DH Project Foundations

Best Practices for Getting Started


Joey Takeda, Digital Humanities Innovation Lab, Simon Fraser University

University of British Columbia, January 07, 2025


Unceded territory of the səl̓ilw̓ətaʔɬ (Tsleil-Waututh), kʷikʷəƛ̓əm (Kwikwetlem), Sḵwx̱wú7mesh Úxwumixw (Squamish), and xʷməθkʷəy̓əm (Musqueam) Nations

Agenda

  1. Establishing best practices for file names
  2. Creating plan for structure
  3. Getting GitHub accounts setup (CoLab)

DH Projects as the "Basic Unit of DH"

Projects are both nouns and verbs: a project is a kind of scholarship that requires design, management, negotiation, and collaboration. It is also scholarship that projects, in the sense of futurity, as something which is not yet.
[P]rojects are projective, involving iterative processes and many dimensions of coordination, experimentation, and production.
Anne Burdick, Johanna Drucker, Peter Lunenfeld, Todd Presner, and Jeffrey Schnapp. Digital_Humanities. The MIT Press, 2012. https://doi.org/10.7551/mitpress/9248.001.0001.

File management and structure

  • Managing and wrangling data, files, etc is a crucial dimension of this work
  • Planning on the information you will collect

File Naming

Best Practices for Files

  • File names should be unique
  • File names should be consistent
  • File names should be descriptive, but not deterministic

Best Practices for Files

  • File names should consist of numbers, letters, underscores, and/or hyphens
  • No spaces, ampersands, colons, periods, et cetera
  • Separators should be consistent (e.g. always use _ or -)

Different Cases

  • camelCase: myFileName.xml
  • UpperCamelCase: MyFileName.xml
  • snake_case: my_file_name.xml
  • kebab-case: my-file-name.xml
  • Train-Case: My-File-Name.xml

Other Tips

  • Numbers should be left padded (e.g. not File_1 but File_001 if you think there may be more than 99)
  • Prefer human readable names (e.g. 1925-02-01_WinnipegTribune, not 19250201WT)
  • Think about sortable order
  • Strive for immutability; do not embed changeable states (more on this later)

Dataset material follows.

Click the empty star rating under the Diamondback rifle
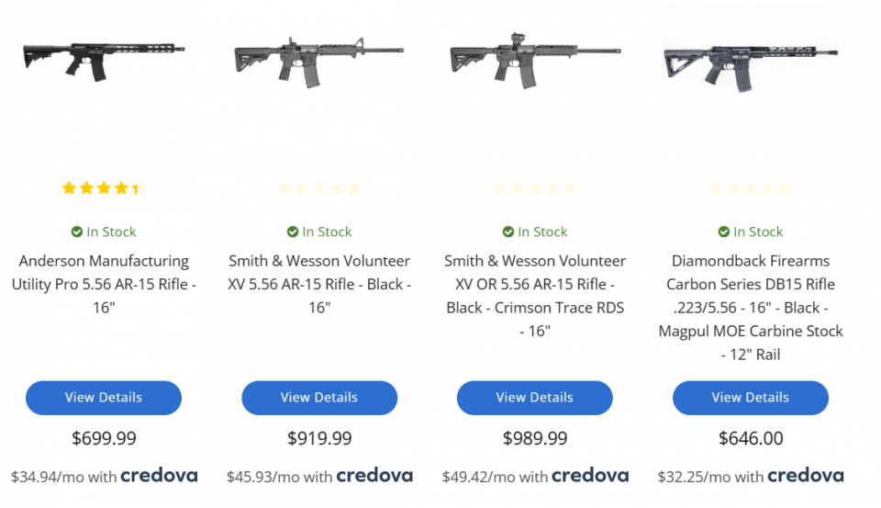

Other Tips (for TEI Projects)

  • Filenames should be the same as ids
  • Should begin with a letter
  • For entities, usually 4-5 letters and a number, based on some unique property (as a shorthand)

Structuring Folders

  • All about the tree
  • But folders are just conveniences and should not be a primary way of categorizing data
The best actors in the world, either for tragedy, comedy, history, pastoral, pastoral-comical, historical-pastoral, tragical-historical, tragical-comical-historical-pastoral, scene individable, or poem unlimited.
Hamlet, TLN 1445-1450

Folders, continued

  • Folders are not necessarily the place for interpretation
  • Where possible, folders should reflect some kind of material reality or convenient structure

Files and Folders

  • Redundancy is fine (good even!)

Some Examples

Common Structure for TEI Projects

                
                    ├── facsimiles
                    │   ├── Text1.tiff
                    │   ├── Text2.tiff
                    ├── info
                    │   ├── about.xml
                    │   ├── acknowledgements.xml
                    │   ├── index.xml
                    │   ├── legal.xml
                    │   ├── menu.xml
                    ├── sch
                    │   ├── [PROJECT_NAME].odd
                    │   ├── [PROJECT_NAME].rng
                    │   ├── [PROJECT_NAME].sch
                    ├── texts
                    │   ├── Text1.xml
                    │   ├── Text2.xml
                    ├── bibliography.xml
                    ├── organizations.xml
                    ├── people.xml
                    ├── places.xml
                    └── [PROJECT_NAME].xpr
                    
            

Activity

https://joeytakeda.github.io/disa-workshops/

GitHub / Version Control

Version Control

  • Data should be versioned using a version control software
  • Version control means every version of every file is retained
  • So no need for Draft-NEW, Draft-NEW-Revised, My-File-REVISED-Final-JANUARY, etc

GitHub

  • Signing up for GitHub account: https://github.com